The benchmark BSE Sensex rose nearly 3,500 points, or 4.4%, to 85,323 in early trade, while the Nifty 50 climbed 1,200 points, or 4.7%, to 26,308. The broader market also mirrored robust trends, rising 3.4% each on Tuesday.
The rally added over about Rs 13 lakh crore in investor pockets within 15 minutes of early trade, with the total market capitalization of BSE-listed companies surging to Rs 468.32 lakh crore.
Here’s what’s behind the massive rally:
India-US Trade Deal
Following months of negotiation, India and the US signed a trade deal after US President Donald Trump said the US would reduce reciprocal tariffs on India to 18%, a sharp reduction from the earlier 50%, while India would also move to cut tariffs and non-tariff barriers on American goods to zero. For Indian markets, the deal removes a major overhang that had kept foreign investors on the sidelines and dragged equities into a phase of prolonged underperformance. Markets struggled through January, with the Nifty losing over 1,000 points at its worst, even as foreign portfolio investors offloaded billions of dollars worth of stocks.

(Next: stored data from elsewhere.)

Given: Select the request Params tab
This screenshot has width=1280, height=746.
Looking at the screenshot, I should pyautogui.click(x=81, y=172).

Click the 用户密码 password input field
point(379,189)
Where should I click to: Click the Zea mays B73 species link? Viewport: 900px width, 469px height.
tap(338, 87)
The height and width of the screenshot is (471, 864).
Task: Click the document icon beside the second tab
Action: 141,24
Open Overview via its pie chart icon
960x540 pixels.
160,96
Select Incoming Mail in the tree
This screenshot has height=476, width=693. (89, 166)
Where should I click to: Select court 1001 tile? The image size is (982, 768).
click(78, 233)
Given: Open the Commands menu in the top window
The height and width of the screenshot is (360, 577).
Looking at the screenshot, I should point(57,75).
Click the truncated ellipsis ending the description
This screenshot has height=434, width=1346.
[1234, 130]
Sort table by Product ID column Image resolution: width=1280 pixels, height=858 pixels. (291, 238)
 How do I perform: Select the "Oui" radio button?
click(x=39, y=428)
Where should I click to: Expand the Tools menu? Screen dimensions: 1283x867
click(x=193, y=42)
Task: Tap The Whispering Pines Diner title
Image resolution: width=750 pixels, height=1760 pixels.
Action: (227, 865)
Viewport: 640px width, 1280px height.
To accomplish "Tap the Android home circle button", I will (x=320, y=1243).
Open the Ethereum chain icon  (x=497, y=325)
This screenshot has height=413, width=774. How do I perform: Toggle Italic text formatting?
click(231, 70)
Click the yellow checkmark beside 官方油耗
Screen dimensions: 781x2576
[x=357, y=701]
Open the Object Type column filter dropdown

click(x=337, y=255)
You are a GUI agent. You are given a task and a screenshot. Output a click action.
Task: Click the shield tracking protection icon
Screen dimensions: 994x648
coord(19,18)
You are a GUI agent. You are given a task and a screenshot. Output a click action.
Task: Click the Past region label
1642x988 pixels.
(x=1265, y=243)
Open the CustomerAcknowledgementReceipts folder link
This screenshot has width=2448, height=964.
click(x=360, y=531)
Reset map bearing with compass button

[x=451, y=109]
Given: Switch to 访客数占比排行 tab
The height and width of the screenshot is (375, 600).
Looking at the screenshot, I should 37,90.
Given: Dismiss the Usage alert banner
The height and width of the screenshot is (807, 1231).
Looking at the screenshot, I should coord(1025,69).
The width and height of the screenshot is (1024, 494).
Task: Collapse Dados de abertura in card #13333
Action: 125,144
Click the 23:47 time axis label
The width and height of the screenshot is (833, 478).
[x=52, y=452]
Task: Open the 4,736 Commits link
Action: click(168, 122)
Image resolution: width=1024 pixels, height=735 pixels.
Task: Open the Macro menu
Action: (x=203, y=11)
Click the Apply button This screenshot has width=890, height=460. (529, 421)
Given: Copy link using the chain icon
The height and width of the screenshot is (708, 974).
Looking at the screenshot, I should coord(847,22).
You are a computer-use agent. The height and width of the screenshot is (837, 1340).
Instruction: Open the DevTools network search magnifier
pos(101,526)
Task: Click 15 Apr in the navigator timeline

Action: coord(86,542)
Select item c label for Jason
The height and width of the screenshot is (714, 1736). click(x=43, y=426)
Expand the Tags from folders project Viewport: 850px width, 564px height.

Rupee strength lends support
A firmer rupee added to the stabilising tone in domestic assets, helping ease some of the pressure from global market volatility. The Indian currency opened at 90.40 from the previous. Experts say the rupee will strengthen sharply and the combination of US-India trade deal, the EU-India trade deal and the growth-oriented Budget will boost the market sentiments and the animal spirits in the economy.
FII short covering
FII short covering emerged as a key driver of Tuesday’s sharp market rebound. Technical factors amplified the move as traders rushed to cover short positions, which were estimated to be near 90%. In today’s session, Nifty bounced from oversold territory and reclaimed the 26,000 level.Commenting on the setup, Anand James, Chief Market Strategist at Geojit Investments, said that Tuesday’s decisive close above 25,000 has brought the 25,800 target into play, with the possibility of an extension towards 26,200. However, he cautioned that a failure to sustain above 25,800 could see the Nifty consolidating in the 25,430–25,340 zone.
Heavyweights lead rally
Heavyweights powered the rally, with frontline stocks leading from the front. Mukesh Ambani’s Reliance Industries jumped nearly 4%, while Adani Ports surged 8%, providing strong momentum to the benchmarks. HDFC Bank, L&T, Bajaj Finance, Eternal, ICICI Bank and Infosys echoed the positive sentiment, rising as much as 5%. The rally was further underpinned by the Union Budget 2026’s capex push, which boosted expectations of stronger order inflows and improved earnings visibility across sectors.
Positive global cues
The 30-stock Dow jumped about 515 points, or 1.05%. The S&P 500 advanced 0.5%, and the tech-heavy Nasdaq Composite gained almost 0.6%, kickstarting the new month on a strong footing. Following the trade deal, Asian markets surged on Tuesday, led by Japan and South Korea. Japan’s Nikkei 225 jumped as much as 3%, while the Topix gained 2.34%, while South Korea’s Kospi soared over 5%. In Greater China, the Hong Kong Hang Seng Index advanced 0.48%, while the mainland CSI 300 added 0.75%.
Australia’s S&P/ASX 200 climbed 1.3% after the Reserve Bank of Australia raised its policy rate by 25 bps to 3.85%, marking its first hike since November 2023 amid persistent inflationary pressures.